Los dedos de Cristiano y Mourinho

Los dedos de Cristiano y Mourinho

Cuatro fechas y ocho goles después el Barsa viaja al campo de Valencia, líder temporal de la Liga de los indignados. Concepto viralizado en redes sociales por descamisados virtuales. Españoles asoleados, sin chamba y con cuenta de twitter. Futbolísticamente también aplica. Equipos sin protección oficial, sin ahorros, manifestados y con varias hipotecas por pagar. Al partidazo de esta noche el Barsa no acude como el tirano, y está lejos de serlo a pesar del maltratar públicamente a la mayoría de sus rivales los últimos tres años. El villano favorito es Real Madrid. No se ha calculado todavía el daño que el dinero le está haciendo a este Club. De caballero del honor, noble y bélico adalid (según la estrofa), pasó a barriobajero y bravucón broncoaspirado. Abucheado, insultado y silbado en casi todos los aeropuertos y estadios.

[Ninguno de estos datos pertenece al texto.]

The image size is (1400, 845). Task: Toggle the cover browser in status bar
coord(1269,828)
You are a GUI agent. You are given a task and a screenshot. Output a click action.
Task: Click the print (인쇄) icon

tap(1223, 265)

Toda una cátedra de reposicionamiento de marca. Ni Alazraki hubiera sido capaz de relanzarlo. En año y medio el Madrid de Mourinho multiplicó por cien el número de enemigos. Cambiar de imagen es negocio, 450 millones de ingresos en el mismo periodo, el que más dinero consiguió en el mundo. Para un club que ha ganado una sola copa desde que Guardiola reinventó al Barsa la estrategia comercial funciona. En plena crisis, recién exhibido (1-0) por el equipo más pobre, Levante, y con dos jugadores de 30 millones cada uno Sahin y Altintop, aun sin debutar, da un nuevo golpe de chequera y compra a Neymar en 60 con un sueldo anual de 7 millones.

El nuevo orden del futbol español tiene dos medidas irrefutables: la distancia que Madrid y Barsa sacan al resto en el mercado es enorme, pero la distancia que separa al Barsa del Madrid en el campo es mayor. No puede tapar el sol con dos dedos.